Written by Diego Santos | 30/abr/2017 11:03:00

Crédito foto: Getty Images

Futebol-defesa? Jogo feio? Time eficaz? Conformismo? O que acontece com o Timão? Pela 18º vez em sua rica história, o Corinthians chega à final do Campeonato Paulista. A equipe do Parque São Jorge ganhou 11 das 17 vezes que esteve na decisão, já que os demais tinham por moldes de disputa os pontos corridos, além de ser o time com o maior número de títulos do torneio, ao todo foram 27 taças. Em meio às criticas, a equipe alvinegra deixou seus rivais, Palmeiras, Santos e São Paulo pelo caminho e enfrenta a Ponte Preta na decisão nos dois próximos domingos, 30 e 7, às 16h.

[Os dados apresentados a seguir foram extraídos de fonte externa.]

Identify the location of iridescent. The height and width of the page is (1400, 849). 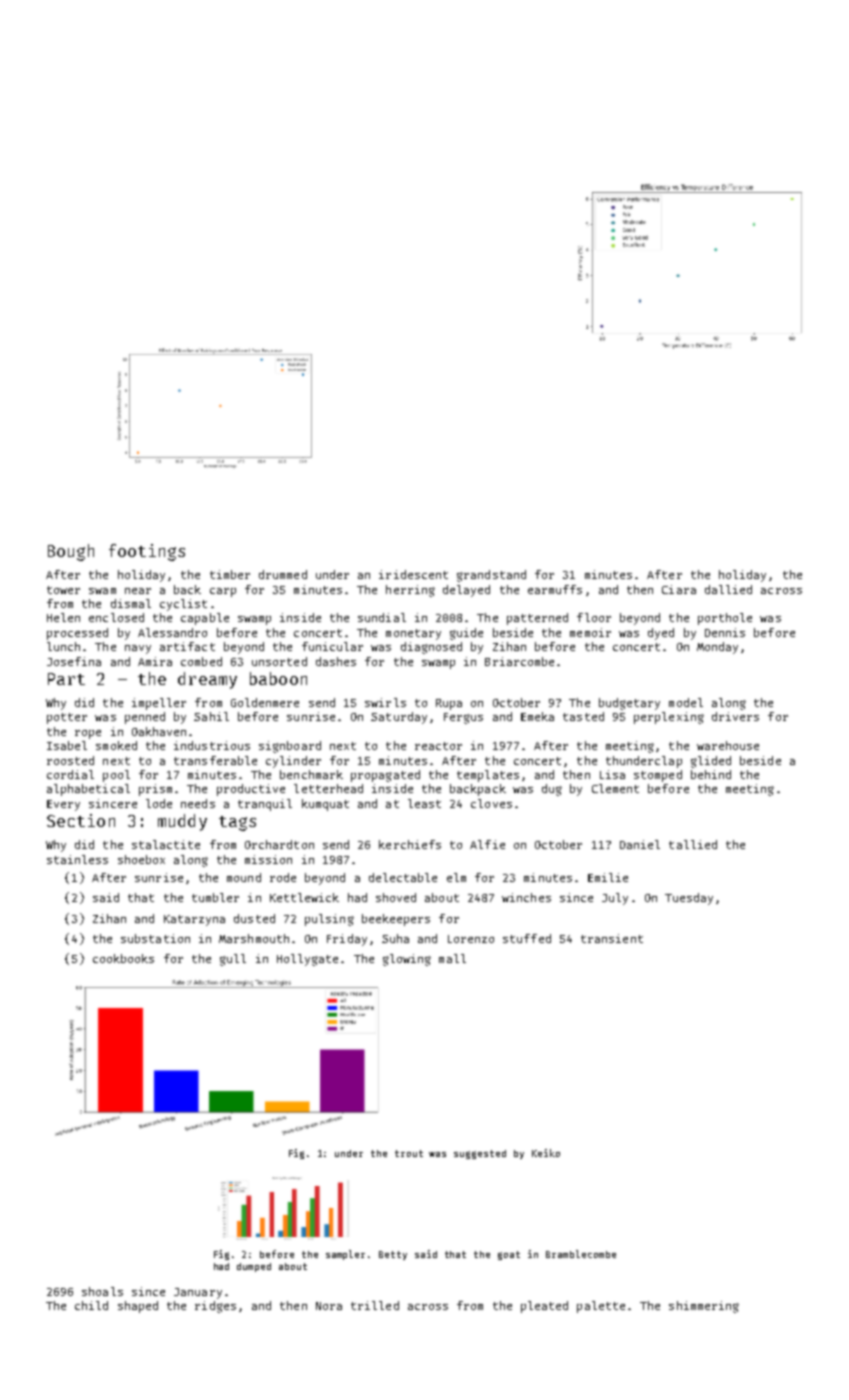
(413, 574).
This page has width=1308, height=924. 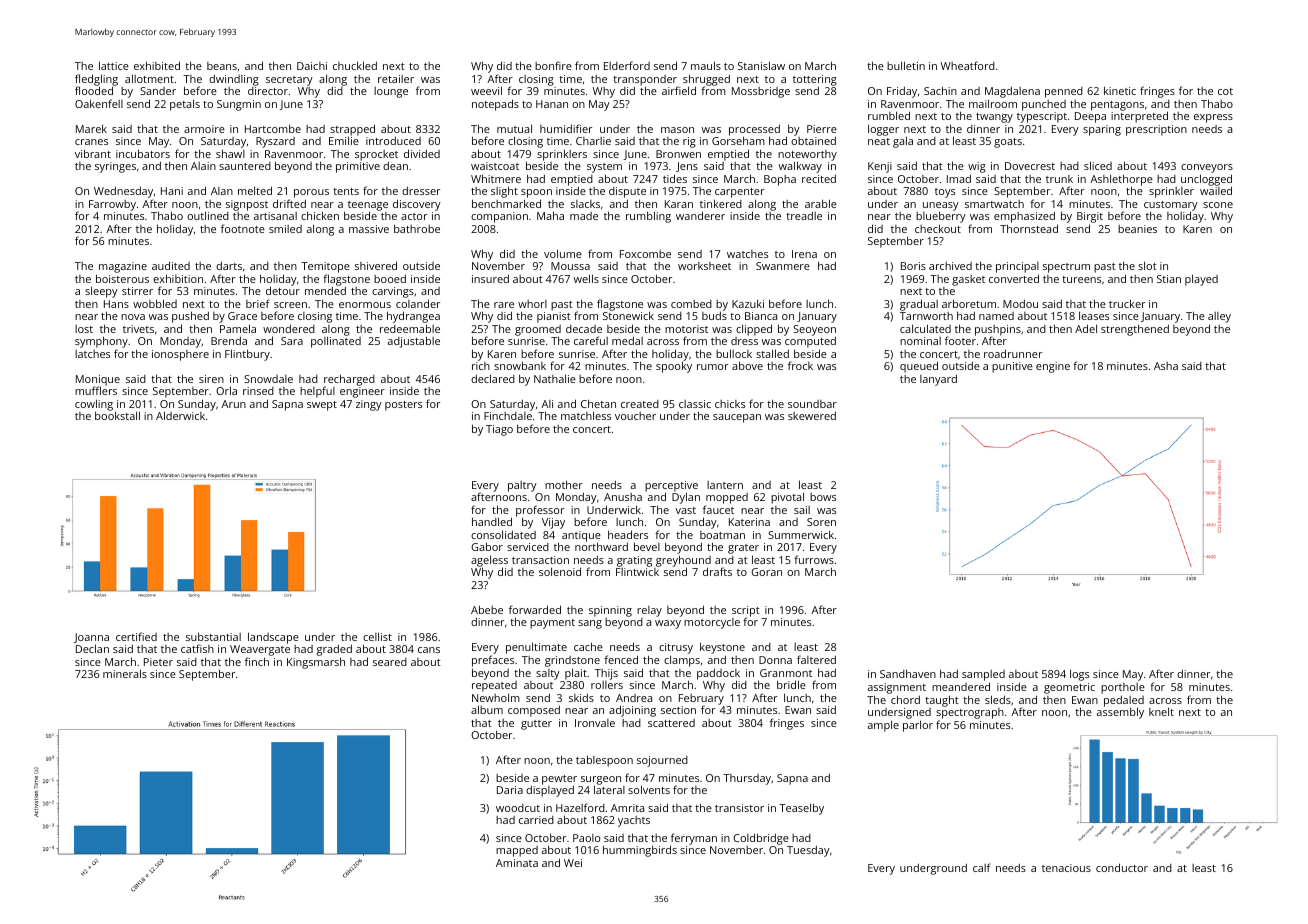 I want to click on certified, so click(x=136, y=636).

Palmeiras, Campeão Brasileiro de 2016, Santos vice e São Paulo com o Rogério Ceni, essas eram as manchetes no início deste ano. O time remodelado, com Fábio Carille assumindo o comando do time, poucas contratações, fizeram da análise de “especialistas” a quarta força da capital. A resposta, evidentemente, veio na bola. Com um jogo pouco agradável, o time alvinegro foi ganhando suas partidas até chegar à decisão. 

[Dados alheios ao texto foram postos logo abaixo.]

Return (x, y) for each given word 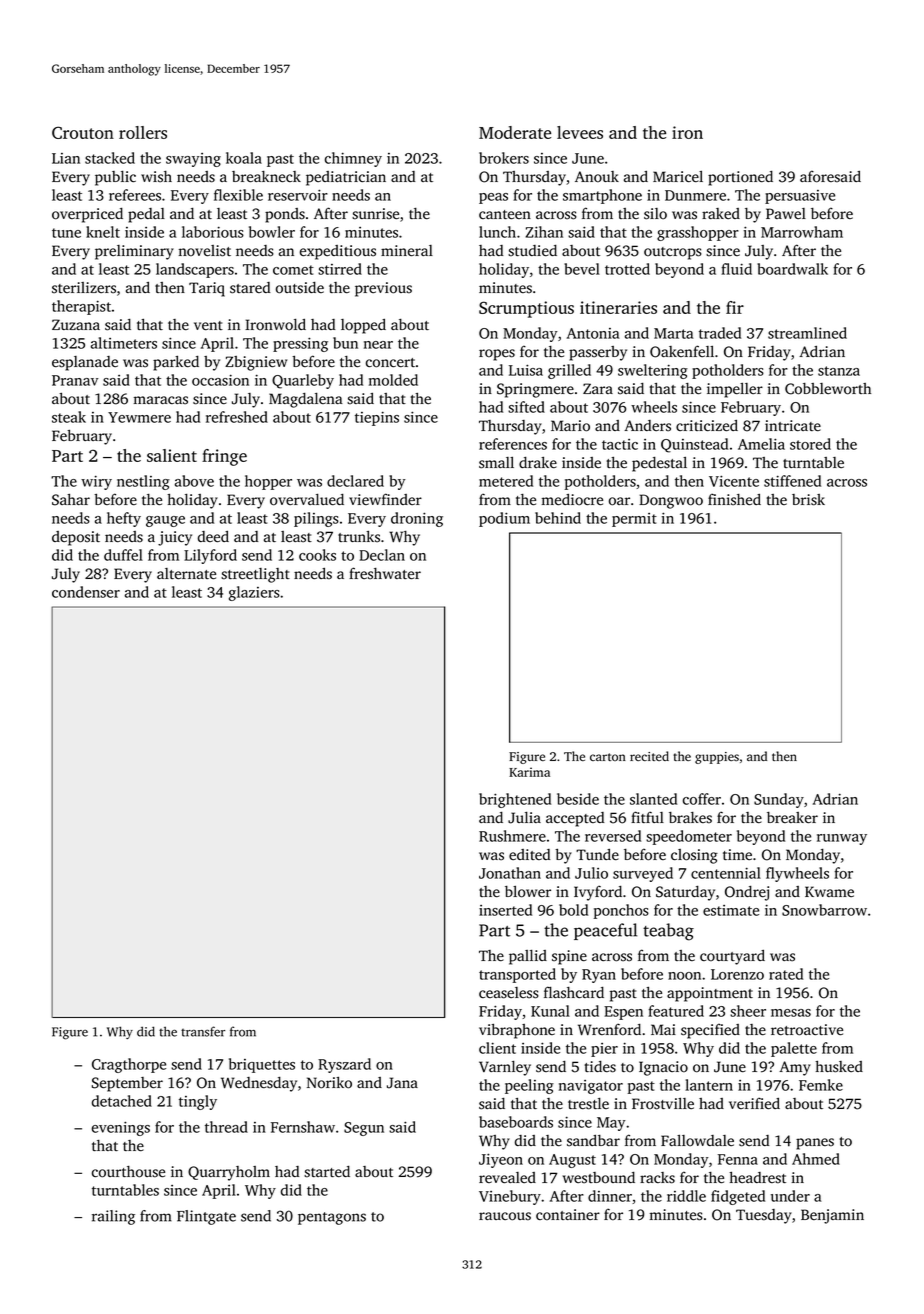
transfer (203, 1031)
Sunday (779, 800)
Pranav (75, 380)
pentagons (332, 1218)
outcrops (673, 253)
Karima (529, 772)
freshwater (385, 573)
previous (383, 289)
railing (113, 1217)
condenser (86, 592)
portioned (740, 178)
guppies (717, 758)
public (115, 178)
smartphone (602, 196)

Crédito foto: Divulgação / Site oficial do clube / Daniel Augusto Jr.

É evidente, até para um torcedor fanático, que o Corinthians não joga um jogo vistoso, chegando a deixar o jogo “feio”, se defendendo ao máximo e escapando vez ou outra para o ataque. Fábio Carille, inclusive, admite isso. O problema é que para um time enorme como é, essa maneira de jogar não passa confiança aos torcedores e adversários - um grande exemplo disso é que mesmo em casa, o Timão não tem mais posse de bola do que seus rivais, o que seria um grande absurdo se compararmos ao Palmeiras e São Paulo, que ambos possuem em média 60% de posse, quando jogam em seus domínios.

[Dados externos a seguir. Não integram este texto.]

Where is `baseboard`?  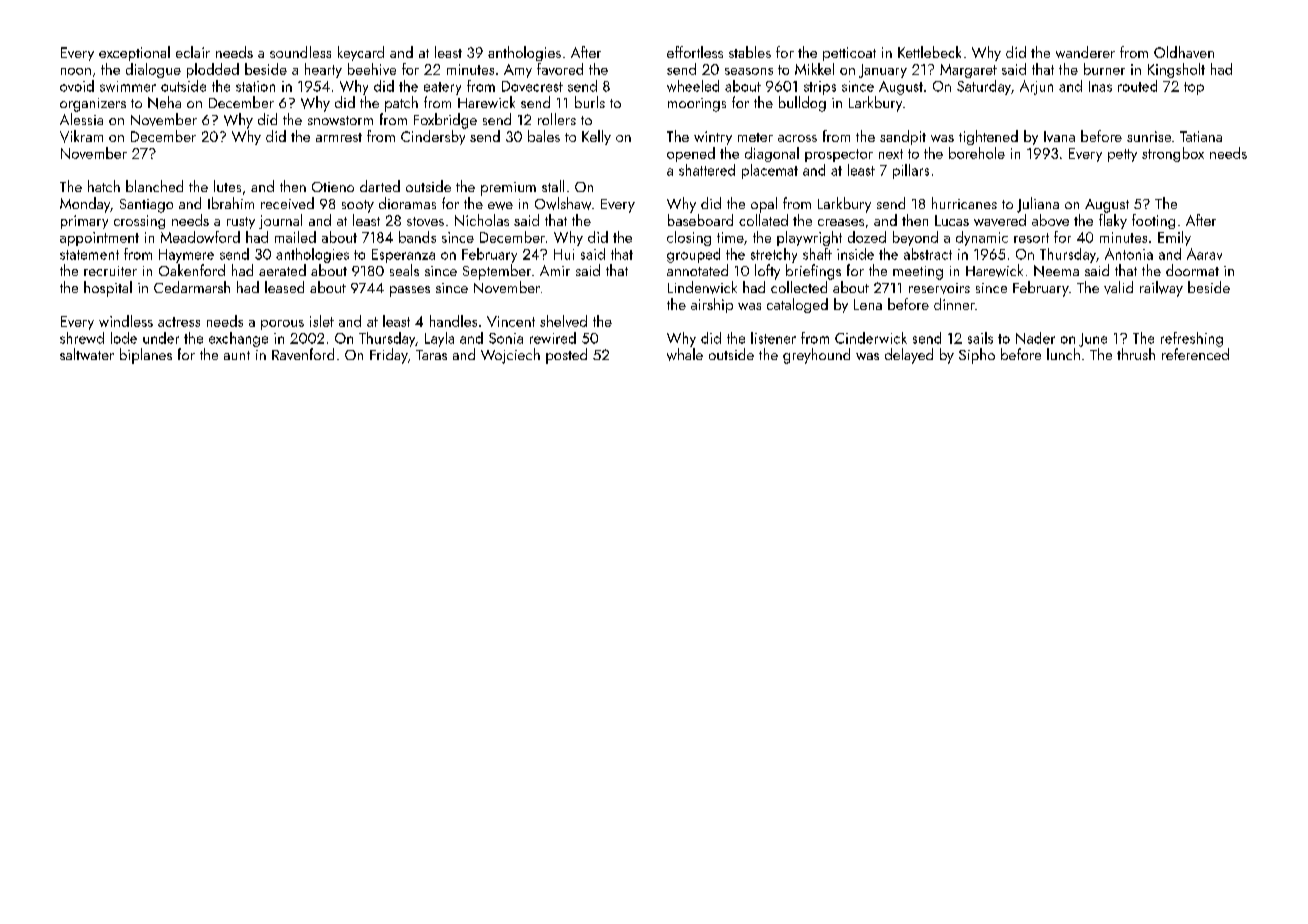
baseboard is located at coordinates (700, 220).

O time joga, independentemente do local, da mesma forma. São poucas as alternâncias de jogo, apesar de Carille já ter usado grande parte do elenco. É capaz de fazer, mesmo com suas limitações, grandes jogos, defensivos é verdade, mas vencer, como aconteceu contra o Palmeiras na Arena. Mesmo com um a menos, o time soube se defender e no último minuto venceu por 1 a 0, gol de Jô.

Com o “mau” futebol, a torcida do corintiana se conformou com isso. Conformismo esse, analisado apenas pelos resultados. Daí, voltamos à Seleção Brasileira antes e, até, durante a Copa do Mundo de 2014, anterior à Alemanha, evidentemente. Era um futebol mal jogado, sobretudo com jogadores limitados, porém o resultado aparecia, como acontece com o Alvinegro hoje em dia. Contudo, o final da história foi aquela tragédia, chamada de eterno 7 a 1. Será que o torcedor corintiano está esperando algo parecido para se posicionar? 

Você leitor, deve estar se perguntando: “Como ele pode ser tão duro?”. A questão é que a história não deixa o clube se apequenar, não deixa o Timão jogar apenas por uma única bola e depois se defender como aconteceu em quase todos os jogos, até o momento, da temporada. O time é grande, e merece mais.

Novamente, você leitor, deve estar se perguntando: “Mas e os jogos contra a La U, Internacional e São Paulo?”. Esses foram exceções na temporada, jogos esses que o Alvinegro mostrou que pode jogar em cima do adversário, jogar bonito e que pode bater de frente às demais equipes do Brasil e América do Sul. E por que não faz? 

Crédito foto: Divulgação / Site oficial do clube / Daniel Augusto Jr.

Apesar de tudo, mudar o técnico agora me parece precipitado, afinal, há uma taça em jogo. O que precisa mudar é a postura, conceito, mostrar aos adversários que o Timão irá enfrentá-los com vontade de vencer e convencer. Carille tem ao seu favor algo que nem mesmo Tite teve: o atual comandante usa bastante jogadores das categorias de base, o que por muitas vezes o clube foi criticado por não fazer. Na vitória contra o Mirassol (3 a 2), a equipe teve seis jovens promessas em campo, mais de metade do time. Carille poderia continuar utilizando a garotada, mas fazendo-a jogar um bom futebol.